Sir Philip Davies, the GBGB Chairman, marked the centenary by noting that greyhound racing in the UK is celebrating 100 years since racing first took place at Belle Vue in 1926. It is a milestone worth pausing on, because the intervening century has been a story of dramatic rise, long decline, and stubborn survival.

At its peak in 1946, greyhound racing attracted roughly 70 million spectators annually across the UK — more than football at the time. The sport was woven into the fabric of working-class leisure in a way that is difficult to imagine now. Between 1960 and 2010, 91 licensed stadiums closed, reducing the circuit to a fraction of its post-war footprint.

Evening atmosphere at a greyhound racing stadium with spectators watching a race under floodlights
An evening meeting at a greyhound stadium, where the sport has drawn crowds since the first licensed race in 1926

Today, the remaining 18 licensed tracks operate under the Greyhound Board of Great Britain, with a registered sector that includes approximately 500 trainers, 3,000 kennel staff, and 700 track officials. Around 6,000 greyhounds are registered for racing each year, owned by roughly 15,000 individuals. The economics are sustained largely by betting: bookmaker turnover on greyhound racing reached 794 million pounds in the 2023-24 financial year, and the British Greyhound Racing Fund collected 6.75 million pounds from voluntary bookmaker contributions in 2025-26.

The welfare conversation has intensified over the past decade, and the data is genuinely improving. In 2024, the trackside injury rate fell to a record low of 1.07% of total race starts — 3,809 injuries from 355,682 races. A GBGB spokesperson stated plainly that welfare standards are higher than ever in British licensed greyhound racing and provide far greater protections than for pet dogs. Whether or not you agree with that framing, the directional trend in the safety data is hard to dispute.
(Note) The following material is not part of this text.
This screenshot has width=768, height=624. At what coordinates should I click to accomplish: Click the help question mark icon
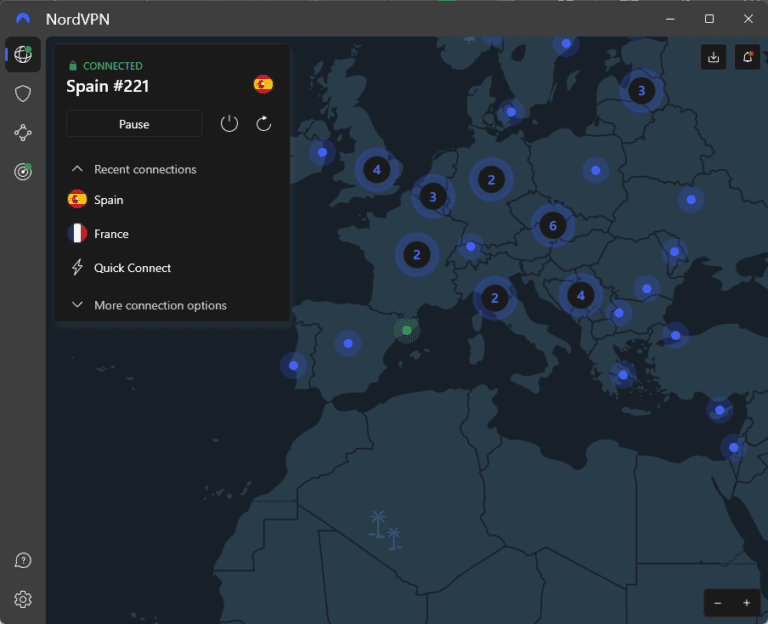23,560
The Remote Gaming Duty is rising from 21% to 40% from 1 April 2026 — nearly doubling the tax burden on online betting operators. This increase could reduce the revenue flowing back to tracks through media rights and voluntary levies, creating financial pressure across the entire greyhound racing circuit. Yarmouth's recently extended ARC contract provides some insulation, but the broader fiscal environment for the sport is tightening.

For Yarmouth specifically, the centenary year is complicated. The track has a stable media contract, a loyal local following, and a century-long history in Norfolk. But it operates in an industry that has shrunk from over a hundred stadiums to eighteen, in a political climate where two of the UK's devolved nations have just voted to ban the sport entirely. Understanding where Yarmouth sits within this landscape is essential context for anyone trying to interpret its results with any depth.

The East Anglian Derby: Yarmouth's Premier Competition

Every track has a race that defines it, and at Yarmouth that race is the East Anglian Derby. I make a point of attending every year, partly for the racing and partly because the final tells you a lot about the current state of the track — the quality of the entries, the kennel representation, the atmosphere. It is the one night when Yarmouth stops being a BAGS workhorse and becomes a stage.

The East Anglian Derby has been running since 1947 over the 462m standard distance. The winner's prize reached 15,000 pounds in 2021, placing it below the national derbies in pure prize money — the English Greyhound Derby carries 175,000 pounds to the winner — but firmly among the most significant regional competitions in the calendar. The format typically involves qualifying rounds spread over preceding weeks, with the six finalists earning their place through elimination heats. This multi-round structure means the finalists have proven their form at Yarmouth over several runs, which gives the results analyst genuinely useful data to work with.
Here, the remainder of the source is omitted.